I am just one of many creators that have taken the ‘down-time’ this past year and learned something new. Making macrame, whether it’s rainbows, feathers, wall hangings etc. stemmed from needing to keep busy. It has been an outlet to think and grow while stretching my creative side. Honestly, I never took the time, prior to Covid, to really give my creative mind room to roam so this past year I have let very little stand in my way of just doing what I want to do, in the moment. I’ve also realized, like many, that life is only here for a minute. Appreciate and love-on the people and the things that make you happy, give you peace and bring you true joy. This is why I macrame, this is really why I ride, and this has become why I do most things these days.
Seems like you have a few Jenni Earle bandanas.

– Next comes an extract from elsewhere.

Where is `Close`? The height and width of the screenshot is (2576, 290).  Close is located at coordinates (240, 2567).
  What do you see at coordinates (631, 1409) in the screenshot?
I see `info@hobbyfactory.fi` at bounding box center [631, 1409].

Which mantra speaks the most to you? Why?
After this past year, the ‘i’m still standing’ is so relevant. I have spent a ton of time pausing, re-evaluating, reconnecting with my inner self. I love the story of this bandana in that this mantra is about seeing the ‘little’ things in life as not so little, but relevant and necessary to stay upright.
‘You are finding hope, you are finding patience…you are resting, you are laughing…you are learning from your mistakes, you are showing up…’ (Jenni Earle’s words)
It’s okay to give yourself some encouragement. It’s okay to look around and see the positives amidst some of life’s hardest times. It’s okay to recognize, learn, grow and keep standing.
I personally wear the ‘gimme some sugar’ bandana the most. It’s petite. It’s mint and it’s actually the first Jenni Earle bandana I’ve owned, purchased at a small boutique shop in Yucca Valley during a weekend at Babes Ride Out. So it all is connected — funny how life does that!
So much inspiration! So much motivation and determination. Thank you, Cherry, for sharing your story.